Он взглянул на гордую, полную достоинства красавицу Афродиту, перевёл взгляд на съёжившуюся, всё ещё заплаканную Афину. Та в последнее время ни с кем не разговаривала и почти не выходила из дома. События последнего дня Троянской войны подорвали её веру в людей, а боги, которые не верят в людей — несчастные, жалкие существа. Её временный тактический союз с Герой распался сразу после окончания войны — Афине казалось, что мстительная жена Зевса виновата в ужасах гибели Трои.
Геру это не очень огорчало: она всегда недолюбливала свою суетливую падчерицу, рождённую из головы Зевса без её участия. Вечно мрачная царица богов сегодня, казалось, была мрачнее обычного. Война закончилась, Троя была разрушена, произошло всё, чего она добивалась, но радости Гера не чувствовала. Цель была достигнута, и в душе Геры осталась одна лишь пустота, не заполненная никакими новыми стремлениями. Ей уже и самой начинало казаться, что она не способна ни на что, кроме мести, и, только найдя себе новый предмет ненависти, сможет обрести душевное равновесие.
Зевс вздохнул и показал всем внушительно толстый свиток.
— Гермес последнюю неделю ходил по рынкам и записывал, что там о нас говорят. Вот результат. Зачитывать вслух не буду — тут дамы, но желающие могут ознакомиться. От себя скажу: читал с отвращением. Но больше всего в этих мерзких анекдотах меня поразили не те гадости, которые про нас говорят, а то, откуда они всё это знают. Право же, мы о смертных столько не знаем, сколько они о нас. Мне уже начинает казаться, что это не мы их создали, а они нас придумали. Но раньше они верили, любили, почитали нас, а теперь, после Троянской войны, от этого ничего не осталось.
— Любовь, вера! — передразнил брата Посейдон. — Нам со смертными под венец не идти. Пусть жертвы приносят, а без их веры и любви уж как-нибудь проживём.

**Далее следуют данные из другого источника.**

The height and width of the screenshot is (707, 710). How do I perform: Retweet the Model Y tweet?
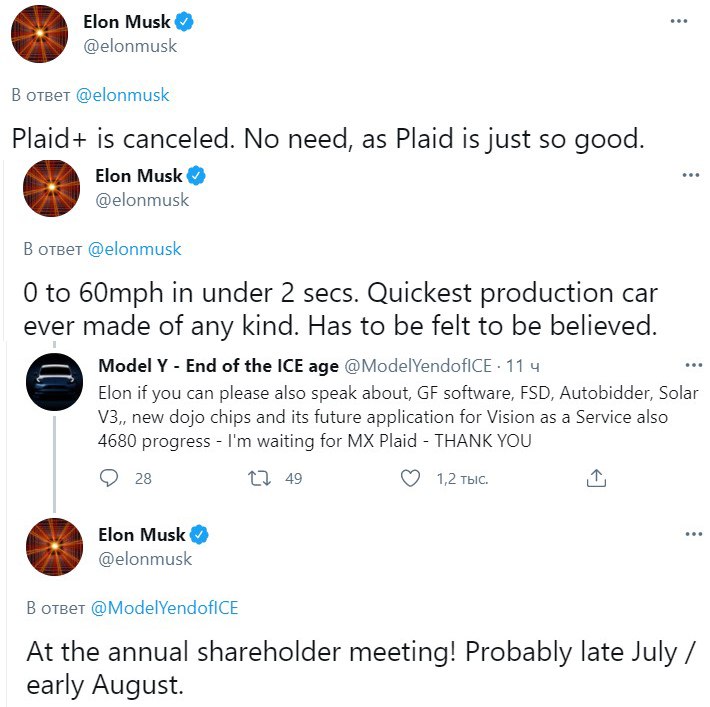tap(259, 478)
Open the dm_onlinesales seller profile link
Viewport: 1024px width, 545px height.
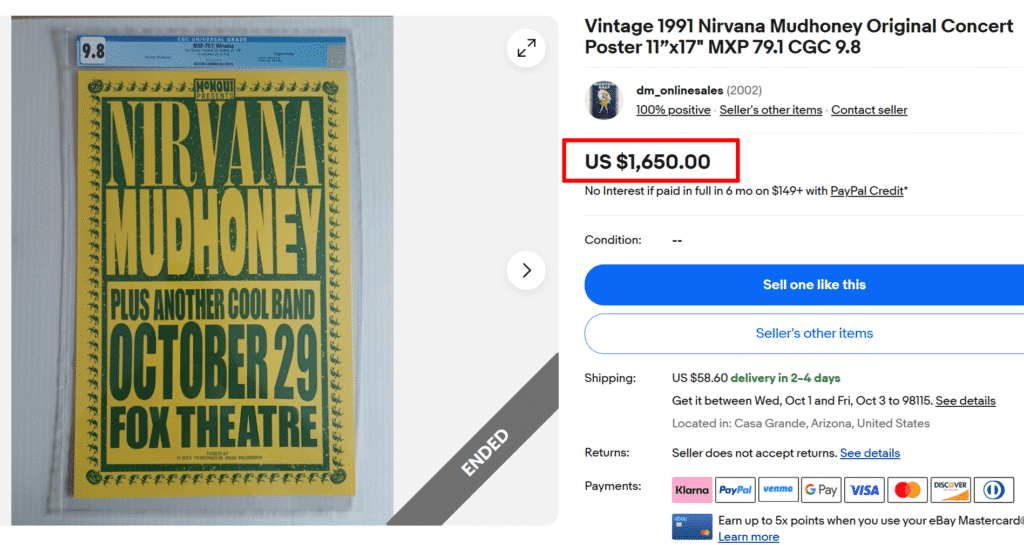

— Ты, братец, запах чувствуешь? — спросил его Зевс. — Это на днях кто-то принёс нам в жертву тухлые яйца. Вонь, кажется, до сих пор не выветрилась. Часто в последнее время селяне стали устраивать облавы на сатиров — до нас-то им пока ещё не добраться. Так вы знаете, что сатиры выдумали, чтоб их не били? Говорят, что они не боги, а бесы, с нами они-де ничего общего не имеют и вообще нам чуть ли не враги. И как вам это нравится? Уже сатиры родства с нами стыдятся! Дожили! Так что если кто нам по привычке ещё приносит жертвы, то, думаю, долго это продолжаться не будет. Нам остаётся радоваться, что нас пока ещё не бьют, а только поносят. К сожалению, я не вижу других возможностей исправить это положение, кроме как полностью сменив население ойкумены. Начата разработка плана под кодовым названием «Народы моря»… Ты что-то хочешь сказать, дорогая? Ты забыла, как сама разрешила мне разрушать твои любимые города в Элладе? Наши египетские коллеги предупреждены, так что, надеюсь, Египет выстоит, а всей этой Микенской цивилизации, которая сейчас разрушила Трою и сама еле жива после этого осталась, положим конец. Надоели уже эти нечестивые клоуны с их медными побрякушками. На смену им придут могучие и суровые воины со стальными мускулами и железными мечами. В Спарту придут потомки Геракла, а потомки Менелая будут у них вместо домашних животных.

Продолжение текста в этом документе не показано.